DataFrame performance warning… here is a solution to the problem.
DataFrame performance warning
I get a performance warning for Pandas
/usr/local/lib/python3.4/dist-packages/pandas/core/generic.py:1471:
PerformanceWarning:
your performance may suffer as PyTables will pickle object types that it cannot
map directly to c-types [inferred_type->mixed-integer,key->block0_values] [items->['int', 'str']]
I’ve read several issues on github and the issue here, and they all say it’s because I’m mixing genres in one column, but I’m definitely not. A simple example is as follows:
import pandas as pd
df = pd. DataFrame(columns=['int', 'str'])
df = df.append({ 'int': 0, 'str': '0'}, ignore_index=True)
df = df.append({ 'int': 1, 'str': '1'}, ignore_index=True)
for _, row in df.iterrows():
print(type(row['int']), type(row['str']))
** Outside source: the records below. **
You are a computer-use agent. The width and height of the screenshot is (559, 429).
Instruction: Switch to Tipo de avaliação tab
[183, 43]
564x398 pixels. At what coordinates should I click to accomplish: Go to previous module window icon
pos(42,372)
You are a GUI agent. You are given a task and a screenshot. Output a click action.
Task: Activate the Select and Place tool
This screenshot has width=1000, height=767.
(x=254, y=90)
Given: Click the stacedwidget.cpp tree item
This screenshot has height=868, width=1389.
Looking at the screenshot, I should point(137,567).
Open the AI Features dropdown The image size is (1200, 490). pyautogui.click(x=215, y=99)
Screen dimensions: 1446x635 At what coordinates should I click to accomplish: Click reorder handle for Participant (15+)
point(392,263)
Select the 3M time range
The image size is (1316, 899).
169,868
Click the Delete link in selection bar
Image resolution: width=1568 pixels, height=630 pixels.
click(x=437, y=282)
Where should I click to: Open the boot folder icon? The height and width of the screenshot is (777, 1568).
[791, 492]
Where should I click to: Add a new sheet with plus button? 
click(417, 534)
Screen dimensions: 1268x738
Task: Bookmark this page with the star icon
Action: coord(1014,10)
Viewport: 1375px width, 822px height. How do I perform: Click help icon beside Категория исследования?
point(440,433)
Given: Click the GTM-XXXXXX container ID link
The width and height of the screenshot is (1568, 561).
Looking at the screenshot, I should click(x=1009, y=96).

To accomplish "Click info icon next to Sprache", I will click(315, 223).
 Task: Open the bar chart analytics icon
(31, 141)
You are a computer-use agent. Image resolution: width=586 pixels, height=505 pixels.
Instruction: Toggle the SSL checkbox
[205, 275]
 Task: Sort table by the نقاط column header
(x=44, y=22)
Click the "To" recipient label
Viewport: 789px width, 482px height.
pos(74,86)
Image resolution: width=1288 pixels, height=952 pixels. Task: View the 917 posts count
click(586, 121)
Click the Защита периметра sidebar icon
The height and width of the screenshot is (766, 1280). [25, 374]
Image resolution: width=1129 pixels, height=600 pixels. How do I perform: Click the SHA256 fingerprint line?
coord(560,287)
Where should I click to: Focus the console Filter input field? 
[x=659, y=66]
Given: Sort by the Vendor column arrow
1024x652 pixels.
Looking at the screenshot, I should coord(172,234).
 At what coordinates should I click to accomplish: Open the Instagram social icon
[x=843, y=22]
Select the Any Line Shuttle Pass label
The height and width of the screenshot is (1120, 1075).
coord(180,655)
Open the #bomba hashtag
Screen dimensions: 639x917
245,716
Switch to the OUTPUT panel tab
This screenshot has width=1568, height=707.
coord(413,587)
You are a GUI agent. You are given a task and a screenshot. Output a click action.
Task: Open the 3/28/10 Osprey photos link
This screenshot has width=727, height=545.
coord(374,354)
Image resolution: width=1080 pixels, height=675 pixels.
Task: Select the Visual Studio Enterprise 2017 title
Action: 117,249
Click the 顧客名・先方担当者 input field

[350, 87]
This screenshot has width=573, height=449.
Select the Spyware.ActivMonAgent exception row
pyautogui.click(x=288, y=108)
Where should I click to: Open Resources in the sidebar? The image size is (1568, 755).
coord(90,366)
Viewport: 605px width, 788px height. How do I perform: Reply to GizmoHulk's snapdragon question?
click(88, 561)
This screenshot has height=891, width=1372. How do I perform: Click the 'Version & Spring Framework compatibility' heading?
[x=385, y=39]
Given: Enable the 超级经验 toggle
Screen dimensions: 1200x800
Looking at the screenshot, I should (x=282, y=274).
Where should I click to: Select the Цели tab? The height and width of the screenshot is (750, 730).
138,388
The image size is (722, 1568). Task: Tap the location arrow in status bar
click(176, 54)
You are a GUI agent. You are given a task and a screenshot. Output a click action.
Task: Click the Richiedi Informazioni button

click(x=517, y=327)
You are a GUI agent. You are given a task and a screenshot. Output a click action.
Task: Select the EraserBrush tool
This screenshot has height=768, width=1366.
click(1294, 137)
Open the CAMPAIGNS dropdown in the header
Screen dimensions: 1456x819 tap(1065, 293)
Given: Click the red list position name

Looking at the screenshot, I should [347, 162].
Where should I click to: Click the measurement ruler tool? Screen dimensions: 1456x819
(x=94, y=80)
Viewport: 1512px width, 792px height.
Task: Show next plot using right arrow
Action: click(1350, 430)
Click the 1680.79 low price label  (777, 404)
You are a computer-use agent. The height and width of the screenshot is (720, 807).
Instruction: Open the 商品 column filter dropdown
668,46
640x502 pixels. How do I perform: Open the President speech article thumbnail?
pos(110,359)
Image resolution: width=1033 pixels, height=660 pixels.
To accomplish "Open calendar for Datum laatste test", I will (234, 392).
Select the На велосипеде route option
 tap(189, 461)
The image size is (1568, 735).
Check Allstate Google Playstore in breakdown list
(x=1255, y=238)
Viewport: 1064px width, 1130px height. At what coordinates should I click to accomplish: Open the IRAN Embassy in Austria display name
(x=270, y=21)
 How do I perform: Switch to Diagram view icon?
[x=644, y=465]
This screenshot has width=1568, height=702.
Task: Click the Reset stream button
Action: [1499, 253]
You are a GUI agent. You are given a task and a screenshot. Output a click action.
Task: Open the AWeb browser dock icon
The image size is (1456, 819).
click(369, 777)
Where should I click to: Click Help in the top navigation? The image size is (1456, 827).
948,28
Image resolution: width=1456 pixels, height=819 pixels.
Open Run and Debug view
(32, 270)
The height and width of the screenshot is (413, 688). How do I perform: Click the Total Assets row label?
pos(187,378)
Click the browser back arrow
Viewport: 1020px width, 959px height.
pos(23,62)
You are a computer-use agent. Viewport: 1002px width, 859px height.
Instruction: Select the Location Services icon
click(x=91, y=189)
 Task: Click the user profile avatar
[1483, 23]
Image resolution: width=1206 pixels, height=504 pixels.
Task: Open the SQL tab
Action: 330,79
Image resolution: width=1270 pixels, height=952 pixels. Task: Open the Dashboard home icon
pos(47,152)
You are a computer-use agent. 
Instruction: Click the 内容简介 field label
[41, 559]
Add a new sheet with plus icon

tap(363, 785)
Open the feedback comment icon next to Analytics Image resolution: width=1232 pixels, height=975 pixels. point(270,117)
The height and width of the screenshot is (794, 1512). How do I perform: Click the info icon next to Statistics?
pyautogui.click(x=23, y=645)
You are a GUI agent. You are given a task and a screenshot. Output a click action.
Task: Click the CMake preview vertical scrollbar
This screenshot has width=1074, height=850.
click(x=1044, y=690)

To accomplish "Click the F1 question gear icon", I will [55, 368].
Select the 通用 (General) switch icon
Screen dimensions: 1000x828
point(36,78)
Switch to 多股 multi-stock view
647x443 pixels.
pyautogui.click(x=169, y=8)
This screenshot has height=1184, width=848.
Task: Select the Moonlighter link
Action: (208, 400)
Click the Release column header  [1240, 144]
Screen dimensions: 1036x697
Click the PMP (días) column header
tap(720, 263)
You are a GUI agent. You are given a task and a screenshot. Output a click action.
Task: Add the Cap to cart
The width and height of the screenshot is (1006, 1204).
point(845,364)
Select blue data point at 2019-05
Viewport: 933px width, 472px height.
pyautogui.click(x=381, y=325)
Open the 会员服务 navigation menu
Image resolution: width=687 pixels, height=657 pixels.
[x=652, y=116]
# <class 'int'> <class 'str'>
# <class 'int'> <class 'str'>
# however
df.dtypes
# int object
# str object
# dtype: object
# the following causes the warning
df.to_hdf('table.h5', 'table')
What is this about and what can I do?
Solution
Where appropriate, you need to convert the data frame series to a numeric type.
For integers, there are two main ways to achieve this:
# Method 1
df['col'] = df['col'].astype(int)
# Method 2
df['col'] = pd.to_numeric(df['col'], downcast='integer')
This ensures that the data type is natively mapped to the C type, allowing the data to be stored in HDF5 format (used by PyTables) without the need for pickling.